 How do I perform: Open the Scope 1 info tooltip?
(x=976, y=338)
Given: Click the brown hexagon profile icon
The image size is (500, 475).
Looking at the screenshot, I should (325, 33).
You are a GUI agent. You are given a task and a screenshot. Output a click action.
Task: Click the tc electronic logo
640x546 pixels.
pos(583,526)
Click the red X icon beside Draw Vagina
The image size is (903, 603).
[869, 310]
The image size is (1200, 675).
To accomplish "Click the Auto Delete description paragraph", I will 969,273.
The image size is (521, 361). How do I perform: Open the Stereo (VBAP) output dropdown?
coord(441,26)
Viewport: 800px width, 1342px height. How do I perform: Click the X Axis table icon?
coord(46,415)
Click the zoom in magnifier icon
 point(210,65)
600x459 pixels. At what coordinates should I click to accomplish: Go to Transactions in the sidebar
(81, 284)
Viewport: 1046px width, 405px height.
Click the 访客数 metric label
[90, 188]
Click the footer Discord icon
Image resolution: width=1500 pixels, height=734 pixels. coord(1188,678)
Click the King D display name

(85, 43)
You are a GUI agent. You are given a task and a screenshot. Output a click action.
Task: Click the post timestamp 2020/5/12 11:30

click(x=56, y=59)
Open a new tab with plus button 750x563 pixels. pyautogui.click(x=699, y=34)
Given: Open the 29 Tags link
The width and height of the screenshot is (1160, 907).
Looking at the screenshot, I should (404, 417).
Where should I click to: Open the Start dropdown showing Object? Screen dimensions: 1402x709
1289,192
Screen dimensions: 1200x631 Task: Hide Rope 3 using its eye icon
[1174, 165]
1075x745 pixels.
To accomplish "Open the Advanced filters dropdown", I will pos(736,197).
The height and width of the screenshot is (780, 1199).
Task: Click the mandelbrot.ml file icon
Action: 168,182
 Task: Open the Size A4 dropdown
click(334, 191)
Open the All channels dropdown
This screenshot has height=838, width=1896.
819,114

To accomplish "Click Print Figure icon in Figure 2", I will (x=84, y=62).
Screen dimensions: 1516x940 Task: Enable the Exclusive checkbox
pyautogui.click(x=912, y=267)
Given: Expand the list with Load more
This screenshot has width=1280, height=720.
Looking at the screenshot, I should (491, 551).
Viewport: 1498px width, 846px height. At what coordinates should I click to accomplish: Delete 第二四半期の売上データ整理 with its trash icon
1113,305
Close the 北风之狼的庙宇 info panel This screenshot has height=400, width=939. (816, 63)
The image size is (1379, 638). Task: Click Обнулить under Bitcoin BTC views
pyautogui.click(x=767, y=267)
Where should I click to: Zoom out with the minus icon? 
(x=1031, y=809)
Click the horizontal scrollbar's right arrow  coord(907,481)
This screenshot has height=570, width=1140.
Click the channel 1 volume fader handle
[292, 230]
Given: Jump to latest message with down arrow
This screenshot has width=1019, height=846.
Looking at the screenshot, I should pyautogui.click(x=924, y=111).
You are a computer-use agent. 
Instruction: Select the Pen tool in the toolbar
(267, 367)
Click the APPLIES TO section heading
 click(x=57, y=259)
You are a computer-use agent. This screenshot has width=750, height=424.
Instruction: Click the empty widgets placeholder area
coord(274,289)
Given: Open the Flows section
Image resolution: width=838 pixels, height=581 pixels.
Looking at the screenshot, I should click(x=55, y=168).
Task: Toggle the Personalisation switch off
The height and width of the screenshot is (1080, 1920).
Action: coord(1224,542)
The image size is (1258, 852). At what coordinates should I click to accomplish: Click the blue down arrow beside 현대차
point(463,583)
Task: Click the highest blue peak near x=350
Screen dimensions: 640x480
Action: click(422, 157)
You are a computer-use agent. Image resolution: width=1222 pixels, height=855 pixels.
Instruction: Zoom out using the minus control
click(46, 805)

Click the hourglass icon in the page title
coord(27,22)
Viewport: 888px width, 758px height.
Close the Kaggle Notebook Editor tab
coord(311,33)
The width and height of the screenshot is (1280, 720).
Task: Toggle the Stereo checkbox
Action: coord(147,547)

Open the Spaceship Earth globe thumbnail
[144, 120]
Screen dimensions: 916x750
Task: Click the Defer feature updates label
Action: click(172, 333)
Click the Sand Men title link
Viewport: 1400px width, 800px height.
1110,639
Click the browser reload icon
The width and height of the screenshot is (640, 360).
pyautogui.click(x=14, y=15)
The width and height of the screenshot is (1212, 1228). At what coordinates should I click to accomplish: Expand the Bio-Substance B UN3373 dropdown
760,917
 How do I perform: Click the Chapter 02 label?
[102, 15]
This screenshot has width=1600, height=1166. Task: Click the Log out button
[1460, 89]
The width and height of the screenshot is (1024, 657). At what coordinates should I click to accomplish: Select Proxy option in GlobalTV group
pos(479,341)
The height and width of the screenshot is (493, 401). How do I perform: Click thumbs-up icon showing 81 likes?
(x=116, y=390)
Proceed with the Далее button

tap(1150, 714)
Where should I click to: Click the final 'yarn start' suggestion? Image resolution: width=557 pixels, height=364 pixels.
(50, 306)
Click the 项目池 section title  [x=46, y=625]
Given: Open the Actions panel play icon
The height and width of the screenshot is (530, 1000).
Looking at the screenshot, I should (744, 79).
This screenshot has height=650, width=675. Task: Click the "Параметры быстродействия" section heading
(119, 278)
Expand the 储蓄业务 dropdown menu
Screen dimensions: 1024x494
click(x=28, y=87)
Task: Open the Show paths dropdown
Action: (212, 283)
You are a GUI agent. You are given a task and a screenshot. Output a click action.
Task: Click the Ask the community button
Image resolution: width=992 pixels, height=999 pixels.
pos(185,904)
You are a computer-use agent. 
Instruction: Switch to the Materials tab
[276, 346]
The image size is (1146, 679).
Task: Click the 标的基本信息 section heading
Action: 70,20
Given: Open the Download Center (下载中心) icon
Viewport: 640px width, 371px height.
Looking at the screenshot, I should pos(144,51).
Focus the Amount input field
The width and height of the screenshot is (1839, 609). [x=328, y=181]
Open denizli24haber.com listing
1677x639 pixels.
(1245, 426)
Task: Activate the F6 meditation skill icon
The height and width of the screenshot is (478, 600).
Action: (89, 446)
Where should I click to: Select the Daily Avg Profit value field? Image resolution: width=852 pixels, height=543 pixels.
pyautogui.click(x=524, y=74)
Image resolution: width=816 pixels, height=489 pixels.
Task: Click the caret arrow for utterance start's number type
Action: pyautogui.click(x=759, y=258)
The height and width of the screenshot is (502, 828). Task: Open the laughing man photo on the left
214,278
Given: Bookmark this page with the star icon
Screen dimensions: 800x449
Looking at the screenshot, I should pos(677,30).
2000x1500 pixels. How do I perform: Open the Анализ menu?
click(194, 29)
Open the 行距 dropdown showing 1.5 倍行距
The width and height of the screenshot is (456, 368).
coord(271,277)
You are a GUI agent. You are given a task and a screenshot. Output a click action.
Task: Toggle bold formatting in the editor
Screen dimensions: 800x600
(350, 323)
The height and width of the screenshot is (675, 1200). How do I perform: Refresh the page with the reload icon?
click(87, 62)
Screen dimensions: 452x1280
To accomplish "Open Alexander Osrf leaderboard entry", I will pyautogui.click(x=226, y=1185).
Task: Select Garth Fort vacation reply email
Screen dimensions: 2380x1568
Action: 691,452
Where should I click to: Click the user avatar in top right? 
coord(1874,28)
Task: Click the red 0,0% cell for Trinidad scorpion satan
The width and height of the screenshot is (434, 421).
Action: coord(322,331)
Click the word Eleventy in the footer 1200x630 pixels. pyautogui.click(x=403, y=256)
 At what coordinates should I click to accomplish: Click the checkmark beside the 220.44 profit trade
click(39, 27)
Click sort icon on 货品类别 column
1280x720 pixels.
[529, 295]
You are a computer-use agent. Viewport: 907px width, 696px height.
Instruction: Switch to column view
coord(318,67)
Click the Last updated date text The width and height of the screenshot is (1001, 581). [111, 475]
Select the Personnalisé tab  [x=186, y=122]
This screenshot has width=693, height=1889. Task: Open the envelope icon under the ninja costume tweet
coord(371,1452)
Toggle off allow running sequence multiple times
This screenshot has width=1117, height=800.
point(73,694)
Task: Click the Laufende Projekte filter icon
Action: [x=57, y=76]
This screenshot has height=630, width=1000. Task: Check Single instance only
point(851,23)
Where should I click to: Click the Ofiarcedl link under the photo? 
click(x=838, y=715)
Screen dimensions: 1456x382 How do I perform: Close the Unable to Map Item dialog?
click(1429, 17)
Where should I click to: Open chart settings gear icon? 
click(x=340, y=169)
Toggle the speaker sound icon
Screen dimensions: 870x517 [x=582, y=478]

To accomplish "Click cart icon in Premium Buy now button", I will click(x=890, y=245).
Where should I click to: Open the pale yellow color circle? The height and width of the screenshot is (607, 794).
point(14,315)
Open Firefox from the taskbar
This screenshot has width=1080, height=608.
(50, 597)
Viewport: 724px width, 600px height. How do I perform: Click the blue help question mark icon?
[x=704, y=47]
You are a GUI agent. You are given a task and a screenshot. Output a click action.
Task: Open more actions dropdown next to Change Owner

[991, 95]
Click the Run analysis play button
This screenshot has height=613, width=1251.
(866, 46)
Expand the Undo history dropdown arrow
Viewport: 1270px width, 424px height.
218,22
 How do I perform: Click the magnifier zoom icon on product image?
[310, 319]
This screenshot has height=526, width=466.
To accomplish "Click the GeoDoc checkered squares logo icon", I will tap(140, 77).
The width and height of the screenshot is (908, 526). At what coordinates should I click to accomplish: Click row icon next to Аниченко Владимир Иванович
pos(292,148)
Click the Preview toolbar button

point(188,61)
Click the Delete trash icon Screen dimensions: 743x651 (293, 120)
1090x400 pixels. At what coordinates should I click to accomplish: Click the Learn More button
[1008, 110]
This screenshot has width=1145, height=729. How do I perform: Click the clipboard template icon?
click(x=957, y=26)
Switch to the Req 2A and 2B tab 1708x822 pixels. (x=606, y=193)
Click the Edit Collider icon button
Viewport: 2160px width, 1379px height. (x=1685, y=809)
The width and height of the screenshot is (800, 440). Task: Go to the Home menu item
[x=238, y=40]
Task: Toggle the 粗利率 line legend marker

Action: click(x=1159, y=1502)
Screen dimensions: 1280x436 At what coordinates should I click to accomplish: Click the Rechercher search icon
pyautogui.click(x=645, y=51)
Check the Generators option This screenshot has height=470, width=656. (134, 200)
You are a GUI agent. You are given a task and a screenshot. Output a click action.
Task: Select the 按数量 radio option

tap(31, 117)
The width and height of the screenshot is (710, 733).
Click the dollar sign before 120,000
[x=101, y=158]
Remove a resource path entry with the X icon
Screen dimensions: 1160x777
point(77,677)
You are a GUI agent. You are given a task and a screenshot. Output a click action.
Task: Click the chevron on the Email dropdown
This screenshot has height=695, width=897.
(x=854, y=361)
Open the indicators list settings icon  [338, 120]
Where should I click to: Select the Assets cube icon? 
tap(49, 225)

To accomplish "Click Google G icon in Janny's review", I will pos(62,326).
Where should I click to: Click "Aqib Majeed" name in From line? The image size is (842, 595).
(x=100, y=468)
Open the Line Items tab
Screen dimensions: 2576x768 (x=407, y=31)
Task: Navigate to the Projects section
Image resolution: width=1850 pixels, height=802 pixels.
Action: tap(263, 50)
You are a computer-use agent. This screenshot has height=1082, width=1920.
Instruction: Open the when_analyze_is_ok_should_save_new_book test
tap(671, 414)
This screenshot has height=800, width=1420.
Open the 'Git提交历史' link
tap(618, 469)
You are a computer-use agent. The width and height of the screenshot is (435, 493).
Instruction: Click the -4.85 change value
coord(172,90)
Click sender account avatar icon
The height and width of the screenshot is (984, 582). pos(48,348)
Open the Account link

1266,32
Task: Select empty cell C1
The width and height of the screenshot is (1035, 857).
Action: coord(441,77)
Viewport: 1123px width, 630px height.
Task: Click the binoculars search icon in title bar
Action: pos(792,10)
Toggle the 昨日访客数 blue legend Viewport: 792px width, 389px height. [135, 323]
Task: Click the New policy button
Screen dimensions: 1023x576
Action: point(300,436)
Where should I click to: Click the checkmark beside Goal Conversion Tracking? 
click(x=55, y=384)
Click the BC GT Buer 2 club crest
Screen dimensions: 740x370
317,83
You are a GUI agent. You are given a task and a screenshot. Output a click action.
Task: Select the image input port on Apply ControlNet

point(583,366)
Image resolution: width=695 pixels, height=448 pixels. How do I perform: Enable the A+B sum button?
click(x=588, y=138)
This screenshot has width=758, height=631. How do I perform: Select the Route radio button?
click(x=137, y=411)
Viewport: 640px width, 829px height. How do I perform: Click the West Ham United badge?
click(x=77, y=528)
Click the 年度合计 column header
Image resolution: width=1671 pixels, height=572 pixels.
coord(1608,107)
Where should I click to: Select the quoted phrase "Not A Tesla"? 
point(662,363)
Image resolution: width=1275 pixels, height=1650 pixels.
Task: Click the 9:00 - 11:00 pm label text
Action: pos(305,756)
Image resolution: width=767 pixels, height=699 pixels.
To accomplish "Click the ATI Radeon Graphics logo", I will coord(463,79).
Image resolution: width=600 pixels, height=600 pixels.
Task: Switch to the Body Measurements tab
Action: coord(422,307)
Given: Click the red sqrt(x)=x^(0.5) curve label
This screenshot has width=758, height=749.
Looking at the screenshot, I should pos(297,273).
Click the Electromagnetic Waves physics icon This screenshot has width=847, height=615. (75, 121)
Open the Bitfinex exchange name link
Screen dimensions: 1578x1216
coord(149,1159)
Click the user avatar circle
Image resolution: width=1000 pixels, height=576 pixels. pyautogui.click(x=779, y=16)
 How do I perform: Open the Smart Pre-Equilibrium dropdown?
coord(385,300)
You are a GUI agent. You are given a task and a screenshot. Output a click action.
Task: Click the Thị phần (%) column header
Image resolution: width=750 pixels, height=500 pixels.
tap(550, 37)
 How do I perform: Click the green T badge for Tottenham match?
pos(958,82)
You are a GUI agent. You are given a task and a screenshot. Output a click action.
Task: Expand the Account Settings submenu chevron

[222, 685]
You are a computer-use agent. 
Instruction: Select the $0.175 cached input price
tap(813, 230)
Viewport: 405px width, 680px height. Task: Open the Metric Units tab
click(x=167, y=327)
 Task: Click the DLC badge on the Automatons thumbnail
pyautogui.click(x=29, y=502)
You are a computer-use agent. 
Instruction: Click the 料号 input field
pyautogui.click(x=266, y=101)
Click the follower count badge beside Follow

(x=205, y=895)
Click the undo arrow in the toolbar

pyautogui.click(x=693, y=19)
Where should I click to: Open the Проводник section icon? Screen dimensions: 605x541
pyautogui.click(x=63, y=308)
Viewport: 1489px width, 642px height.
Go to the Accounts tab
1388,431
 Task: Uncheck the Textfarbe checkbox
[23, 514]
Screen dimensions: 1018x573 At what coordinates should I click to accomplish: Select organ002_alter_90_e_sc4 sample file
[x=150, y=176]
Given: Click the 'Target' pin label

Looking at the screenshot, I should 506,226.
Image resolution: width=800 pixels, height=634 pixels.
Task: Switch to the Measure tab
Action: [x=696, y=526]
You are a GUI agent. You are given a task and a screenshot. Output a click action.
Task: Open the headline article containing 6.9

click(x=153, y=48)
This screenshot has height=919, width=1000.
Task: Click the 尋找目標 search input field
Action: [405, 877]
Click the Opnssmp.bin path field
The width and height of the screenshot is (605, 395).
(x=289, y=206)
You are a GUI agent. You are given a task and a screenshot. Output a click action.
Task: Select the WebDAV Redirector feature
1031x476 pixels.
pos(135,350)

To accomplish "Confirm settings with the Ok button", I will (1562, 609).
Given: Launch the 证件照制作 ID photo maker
════════════════════
WHAT THE TASK REQUIRES: Restate word for word the lines of the data above, starting at the line containing "Click the dollar sign before 120,000" and ending at the line containing "Task: Click the chevron on the Email dropdown", both included, and nothing more.

REPLY:
Click the dollar sign before 120,000
[x=101, y=158]
Remove a resource path entry with the X icon
Screen dimensions: 1160x777
point(77,677)
You are a GUI agent. You are given a task and a screenshot. Output a click action.
Task: Click the chevron on the Email dropdown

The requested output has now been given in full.